- [Given task]: Extract verbatim the part of the items below that opens with the line containing "Open the AMG-TECH" and closes with the last line of the items, including both ends and nothing else.
◆ ◆ ◆ ◆ ◆ ◆ ◆
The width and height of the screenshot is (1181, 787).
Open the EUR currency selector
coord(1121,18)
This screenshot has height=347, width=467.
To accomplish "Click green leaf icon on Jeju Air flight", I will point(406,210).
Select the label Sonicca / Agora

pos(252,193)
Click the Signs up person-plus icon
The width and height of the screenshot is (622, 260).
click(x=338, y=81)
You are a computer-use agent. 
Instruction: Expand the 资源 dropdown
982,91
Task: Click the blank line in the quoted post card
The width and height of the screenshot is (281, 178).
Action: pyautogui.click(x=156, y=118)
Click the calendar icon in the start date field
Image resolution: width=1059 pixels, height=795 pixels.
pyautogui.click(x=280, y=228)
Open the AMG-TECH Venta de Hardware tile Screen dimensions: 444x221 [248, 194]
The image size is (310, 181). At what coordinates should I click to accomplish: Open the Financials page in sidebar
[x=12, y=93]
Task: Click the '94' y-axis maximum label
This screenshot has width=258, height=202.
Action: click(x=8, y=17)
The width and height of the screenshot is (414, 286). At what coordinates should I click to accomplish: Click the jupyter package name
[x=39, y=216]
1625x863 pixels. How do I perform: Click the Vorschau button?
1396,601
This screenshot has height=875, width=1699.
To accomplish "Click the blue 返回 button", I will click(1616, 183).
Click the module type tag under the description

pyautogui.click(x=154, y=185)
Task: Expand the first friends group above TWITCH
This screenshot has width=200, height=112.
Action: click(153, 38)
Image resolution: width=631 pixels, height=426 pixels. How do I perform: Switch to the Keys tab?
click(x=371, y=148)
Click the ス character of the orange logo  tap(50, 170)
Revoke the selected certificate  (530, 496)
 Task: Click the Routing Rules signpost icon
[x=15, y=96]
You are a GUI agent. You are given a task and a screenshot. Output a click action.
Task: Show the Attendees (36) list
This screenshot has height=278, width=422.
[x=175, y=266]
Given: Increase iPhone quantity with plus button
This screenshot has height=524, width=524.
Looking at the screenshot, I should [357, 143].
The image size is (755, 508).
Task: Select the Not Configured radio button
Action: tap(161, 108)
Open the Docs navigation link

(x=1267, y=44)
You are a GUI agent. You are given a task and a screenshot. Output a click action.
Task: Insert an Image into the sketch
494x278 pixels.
◆ ◆ ◆ ◆ ◆ ◆ ◆
- [Task output]:
Open the AMG-TECH Venta de Hardware tile Screen dimensions: 444x221 [248, 194]
The image size is (310, 181). At what coordinates should I click to accomplish: Open the Financials page in sidebar
[x=12, y=93]
Task: Click the '94' y-axis maximum label
This screenshot has width=258, height=202.
Action: click(x=8, y=17)
The width and height of the screenshot is (414, 286). At what coordinates should I click to accomplish: Click the jupyter package name
[x=39, y=216]
1625x863 pixels. How do I perform: Click the Vorschau button?
1396,601
This screenshot has height=875, width=1699.
To accomplish "Click the blue 返回 button", I will click(1616, 183).
Click the module type tag under the description

pyautogui.click(x=154, y=185)
Task: Expand the first friends group above TWITCH
This screenshot has width=200, height=112.
Action: click(153, 38)
Image resolution: width=631 pixels, height=426 pixels. How do I perform: Switch to the Keys tab?
click(x=371, y=148)
Click the ス character of the orange logo  tap(50, 170)
Revoke the selected certificate  (530, 496)
 Task: Click the Routing Rules signpost icon
[x=15, y=96]
You are a GUI agent. You are given a task and a screenshot. Output a click action.
Task: Show the Attendees (36) list
This screenshot has height=278, width=422.
[x=175, y=266]
Given: Increase iPhone quantity with plus button
This screenshot has height=524, width=524.
Looking at the screenshot, I should [357, 143].
The image size is (755, 508).
Task: Select the Not Configured radio button
Action: tap(161, 108)
Open the Docs navigation link

(x=1267, y=44)
You are a GUI agent. You are given a task and a screenshot. Output a click action.
Task: Insert an Image into the sketch
494x278 pixels.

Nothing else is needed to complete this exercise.